Indeed, they should be a “big thing” every week. The titles used in your web content, on printed documents and even as the subject lines for your email, have a significance that cannot be understated. It is the title that matters a great deal. Indeed, you can see this in the recent trend in social media, where titles are absent. You cannot have a “headline” on Twitter or Facebook, for instance. However, what catches attention is a good image on social media. Nowadays, many of those images are actually headlines – graphical wording produced by handy services such as Canva.

Psychological studies show that we see the words on a page before we notice the images. The pictures grab our attention and frame our thinking, but we have already “clocked” the words, and they are what helps us decide whether to read on.
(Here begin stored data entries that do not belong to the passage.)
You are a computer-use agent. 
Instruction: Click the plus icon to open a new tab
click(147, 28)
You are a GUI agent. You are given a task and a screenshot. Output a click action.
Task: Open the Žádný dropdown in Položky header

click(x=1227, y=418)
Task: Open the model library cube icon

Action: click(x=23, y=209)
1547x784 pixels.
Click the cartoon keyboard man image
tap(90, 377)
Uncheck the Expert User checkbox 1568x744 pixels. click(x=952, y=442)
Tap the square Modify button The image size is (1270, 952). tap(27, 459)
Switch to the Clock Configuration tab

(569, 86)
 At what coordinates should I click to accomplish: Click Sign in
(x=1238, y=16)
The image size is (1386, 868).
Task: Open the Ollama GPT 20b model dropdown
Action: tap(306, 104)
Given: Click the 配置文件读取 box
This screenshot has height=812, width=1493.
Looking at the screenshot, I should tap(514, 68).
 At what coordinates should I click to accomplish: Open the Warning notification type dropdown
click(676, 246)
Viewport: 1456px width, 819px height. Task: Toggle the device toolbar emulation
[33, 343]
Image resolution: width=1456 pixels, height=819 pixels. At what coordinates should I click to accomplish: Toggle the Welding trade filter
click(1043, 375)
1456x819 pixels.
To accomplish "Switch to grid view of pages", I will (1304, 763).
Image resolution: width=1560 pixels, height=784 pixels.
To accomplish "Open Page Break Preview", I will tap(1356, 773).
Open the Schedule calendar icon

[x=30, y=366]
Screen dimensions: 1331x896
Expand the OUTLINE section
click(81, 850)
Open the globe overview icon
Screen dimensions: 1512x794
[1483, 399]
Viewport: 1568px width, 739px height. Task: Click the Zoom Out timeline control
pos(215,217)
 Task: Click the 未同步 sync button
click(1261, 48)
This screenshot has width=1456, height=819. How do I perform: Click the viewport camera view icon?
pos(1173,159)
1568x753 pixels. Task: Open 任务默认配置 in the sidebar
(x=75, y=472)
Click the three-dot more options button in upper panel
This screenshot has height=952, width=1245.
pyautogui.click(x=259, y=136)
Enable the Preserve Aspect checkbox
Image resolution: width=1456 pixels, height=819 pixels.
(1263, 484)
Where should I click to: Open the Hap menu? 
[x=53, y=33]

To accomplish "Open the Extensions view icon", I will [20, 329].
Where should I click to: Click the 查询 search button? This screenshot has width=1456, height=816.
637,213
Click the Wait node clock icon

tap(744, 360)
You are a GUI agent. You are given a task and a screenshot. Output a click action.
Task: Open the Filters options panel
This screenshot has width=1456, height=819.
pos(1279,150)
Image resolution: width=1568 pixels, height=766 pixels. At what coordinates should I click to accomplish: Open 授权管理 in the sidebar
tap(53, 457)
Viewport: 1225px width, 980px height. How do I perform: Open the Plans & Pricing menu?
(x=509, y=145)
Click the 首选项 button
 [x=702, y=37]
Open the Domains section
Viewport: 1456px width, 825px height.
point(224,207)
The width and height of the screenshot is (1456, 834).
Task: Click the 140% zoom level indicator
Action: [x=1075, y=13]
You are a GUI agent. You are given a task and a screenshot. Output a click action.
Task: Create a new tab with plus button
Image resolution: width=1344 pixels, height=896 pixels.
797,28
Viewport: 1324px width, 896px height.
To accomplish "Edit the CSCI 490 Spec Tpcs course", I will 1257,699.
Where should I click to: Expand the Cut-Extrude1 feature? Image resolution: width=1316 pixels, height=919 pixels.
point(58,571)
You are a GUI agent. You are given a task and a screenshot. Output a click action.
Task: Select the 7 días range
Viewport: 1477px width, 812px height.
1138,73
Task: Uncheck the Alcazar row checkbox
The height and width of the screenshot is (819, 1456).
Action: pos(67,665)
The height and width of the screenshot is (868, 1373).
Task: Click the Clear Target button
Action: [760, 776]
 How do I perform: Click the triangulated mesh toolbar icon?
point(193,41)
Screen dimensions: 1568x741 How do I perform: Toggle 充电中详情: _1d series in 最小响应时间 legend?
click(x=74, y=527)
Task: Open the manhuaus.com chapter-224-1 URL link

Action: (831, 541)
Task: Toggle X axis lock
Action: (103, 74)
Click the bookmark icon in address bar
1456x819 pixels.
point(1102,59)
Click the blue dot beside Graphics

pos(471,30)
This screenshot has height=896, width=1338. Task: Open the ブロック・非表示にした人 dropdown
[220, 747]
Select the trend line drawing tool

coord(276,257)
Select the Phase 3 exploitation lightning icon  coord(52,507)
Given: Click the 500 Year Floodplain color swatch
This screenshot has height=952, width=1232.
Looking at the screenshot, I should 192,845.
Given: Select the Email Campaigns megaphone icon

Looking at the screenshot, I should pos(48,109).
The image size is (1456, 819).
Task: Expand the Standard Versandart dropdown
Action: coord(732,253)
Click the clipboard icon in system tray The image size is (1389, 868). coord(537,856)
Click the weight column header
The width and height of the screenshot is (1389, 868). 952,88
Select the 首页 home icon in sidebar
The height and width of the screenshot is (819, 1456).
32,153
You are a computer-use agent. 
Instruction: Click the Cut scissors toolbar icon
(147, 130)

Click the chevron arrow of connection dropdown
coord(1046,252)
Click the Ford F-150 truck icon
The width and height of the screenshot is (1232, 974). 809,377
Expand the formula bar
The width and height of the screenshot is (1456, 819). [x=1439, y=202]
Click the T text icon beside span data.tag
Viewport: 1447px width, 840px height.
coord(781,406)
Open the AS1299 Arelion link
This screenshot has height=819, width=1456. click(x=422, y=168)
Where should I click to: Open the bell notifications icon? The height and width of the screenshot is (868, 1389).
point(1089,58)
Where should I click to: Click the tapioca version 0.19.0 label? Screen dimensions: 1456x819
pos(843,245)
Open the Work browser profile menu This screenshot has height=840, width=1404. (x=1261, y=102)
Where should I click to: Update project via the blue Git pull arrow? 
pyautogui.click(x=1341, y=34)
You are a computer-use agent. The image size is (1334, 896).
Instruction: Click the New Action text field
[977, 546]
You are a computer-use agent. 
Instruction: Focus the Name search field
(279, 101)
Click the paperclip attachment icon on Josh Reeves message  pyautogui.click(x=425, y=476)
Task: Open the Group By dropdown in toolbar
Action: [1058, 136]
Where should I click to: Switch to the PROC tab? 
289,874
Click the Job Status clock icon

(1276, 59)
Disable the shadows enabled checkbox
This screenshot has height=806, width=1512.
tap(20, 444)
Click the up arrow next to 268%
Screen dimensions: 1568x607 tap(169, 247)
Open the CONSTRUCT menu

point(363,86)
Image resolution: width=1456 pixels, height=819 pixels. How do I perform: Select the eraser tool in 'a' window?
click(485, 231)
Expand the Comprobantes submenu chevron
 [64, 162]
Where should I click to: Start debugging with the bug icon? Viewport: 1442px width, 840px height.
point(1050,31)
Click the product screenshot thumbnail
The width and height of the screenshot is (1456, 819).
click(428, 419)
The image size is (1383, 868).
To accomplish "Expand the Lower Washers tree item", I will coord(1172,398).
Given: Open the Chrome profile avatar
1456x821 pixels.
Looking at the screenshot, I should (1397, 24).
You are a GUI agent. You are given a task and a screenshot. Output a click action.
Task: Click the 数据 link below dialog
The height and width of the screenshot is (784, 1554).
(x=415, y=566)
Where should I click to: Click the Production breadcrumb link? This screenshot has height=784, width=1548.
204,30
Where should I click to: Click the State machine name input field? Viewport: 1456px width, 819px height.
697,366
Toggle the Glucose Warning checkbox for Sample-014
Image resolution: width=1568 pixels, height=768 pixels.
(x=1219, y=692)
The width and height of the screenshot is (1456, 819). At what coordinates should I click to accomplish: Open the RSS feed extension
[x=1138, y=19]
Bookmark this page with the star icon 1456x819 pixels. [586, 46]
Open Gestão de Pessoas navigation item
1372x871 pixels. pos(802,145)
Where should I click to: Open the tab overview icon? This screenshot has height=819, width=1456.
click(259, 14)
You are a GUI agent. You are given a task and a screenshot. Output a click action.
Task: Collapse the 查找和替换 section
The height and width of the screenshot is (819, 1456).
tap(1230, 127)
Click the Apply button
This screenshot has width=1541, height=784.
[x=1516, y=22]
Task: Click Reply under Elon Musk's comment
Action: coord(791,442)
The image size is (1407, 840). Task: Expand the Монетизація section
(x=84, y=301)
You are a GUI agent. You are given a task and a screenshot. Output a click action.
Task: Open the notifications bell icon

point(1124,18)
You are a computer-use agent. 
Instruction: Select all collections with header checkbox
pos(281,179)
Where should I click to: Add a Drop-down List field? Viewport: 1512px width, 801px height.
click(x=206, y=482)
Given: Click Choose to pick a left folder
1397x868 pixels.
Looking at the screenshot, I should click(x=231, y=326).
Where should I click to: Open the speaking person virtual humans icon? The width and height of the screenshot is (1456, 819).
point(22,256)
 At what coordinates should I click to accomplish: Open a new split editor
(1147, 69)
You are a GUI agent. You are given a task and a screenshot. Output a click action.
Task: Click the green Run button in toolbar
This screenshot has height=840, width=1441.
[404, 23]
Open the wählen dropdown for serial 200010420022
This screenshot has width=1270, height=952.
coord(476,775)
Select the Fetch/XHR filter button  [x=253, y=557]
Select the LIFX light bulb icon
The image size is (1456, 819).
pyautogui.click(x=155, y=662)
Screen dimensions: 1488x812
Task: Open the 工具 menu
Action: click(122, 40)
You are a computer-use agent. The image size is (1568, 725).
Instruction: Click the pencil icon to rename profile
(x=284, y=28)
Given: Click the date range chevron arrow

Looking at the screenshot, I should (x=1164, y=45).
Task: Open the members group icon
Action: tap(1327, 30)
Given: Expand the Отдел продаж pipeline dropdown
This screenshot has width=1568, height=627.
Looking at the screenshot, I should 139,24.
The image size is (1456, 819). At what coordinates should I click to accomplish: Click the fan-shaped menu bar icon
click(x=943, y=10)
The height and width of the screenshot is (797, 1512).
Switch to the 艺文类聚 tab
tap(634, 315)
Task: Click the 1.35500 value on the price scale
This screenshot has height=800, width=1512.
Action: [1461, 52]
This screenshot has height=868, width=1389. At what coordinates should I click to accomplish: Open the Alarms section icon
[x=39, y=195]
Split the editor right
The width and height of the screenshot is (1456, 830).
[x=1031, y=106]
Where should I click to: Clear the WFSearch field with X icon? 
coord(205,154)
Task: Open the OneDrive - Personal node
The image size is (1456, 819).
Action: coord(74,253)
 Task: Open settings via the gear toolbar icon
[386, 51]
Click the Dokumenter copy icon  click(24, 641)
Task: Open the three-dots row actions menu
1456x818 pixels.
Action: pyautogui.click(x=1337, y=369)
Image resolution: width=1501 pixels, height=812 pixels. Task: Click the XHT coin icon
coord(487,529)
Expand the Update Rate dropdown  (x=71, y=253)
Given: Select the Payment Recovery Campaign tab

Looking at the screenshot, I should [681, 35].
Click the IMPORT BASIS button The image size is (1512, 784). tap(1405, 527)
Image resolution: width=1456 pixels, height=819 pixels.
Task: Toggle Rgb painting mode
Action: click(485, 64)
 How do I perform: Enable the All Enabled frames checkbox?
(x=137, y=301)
The latest study that came my way this week shows that you can gain a significant increase in readership of your website even if you do not achieve a higher ranking on a search engine. Millions of people are trying to be “Number One on Google”, yet with the right title, you can get more visitors even if you are further down the search results page.

None of this should be much of a surprise. After all, you run your eyes down your email inbox glazing over the boring email subject lines, only pausing over those really stimulating headings.

Newspaper editors have known about this for years. About 20% of all newspaper sales are from “promiscuous buyers” – people who do not stick to the same newspaper each day but are willing to swap from day-to-day depending on the front page headline. Enticing that 20% is what the banner headlines are about. Get that headline right, and a newspaper can fill its coffers with tons of extra cash that day. That’s why the top tabloids spend more time and money on the front page headline than it costs them to produce the entire first few pages. The headline is so important, it is a top priority.

So, the question for us as web content producers is how much of our time and effort do we devote to the title? Do you test your titles using split-tests? You can do this easily on a WordPress site, for instance, using several headline testing systems. These can work out which headline performs the best and then use that, consigning weaker headlines to the bin. Or you can test your headlines in advance. You can use the Advanced Marketing Institute’s headline analyzer, or you can try this tool from the advertising company, Sharethrough. If you have an account with CoSchedule, the content planning system – or you want to sign up for a free one – then you can use their headline analyzer. You are not short of tools in helping to get headlines right.

Here, though are some tips from my past life as a newspaper headline writer. Firstly, get some action in your headline; passive headlines don’t entice readers. Secondly, make the headline human; either include a person by name, a collective noun for a group of people or involve the reader directly. Thirdly, use emotion; emotive words make people want to read on.

You can gain more traffic on your website if your pages have the right titles (headlines) that make people want to read more. You don’t need to try crafty SEO tricks or get agencies to gain you loads of links. All you need are better headlines.

And if you need inspiration how about this from The Sun’s sports pages in 2000, when Celtic lost 3-1 to Inverness Caledonian Thistle (known affectionately as “Caley”). You have to sing this headline to a well-known tune from Mary Poppins: “Super Caley Go Ballistic Celtic Are Atrocious”.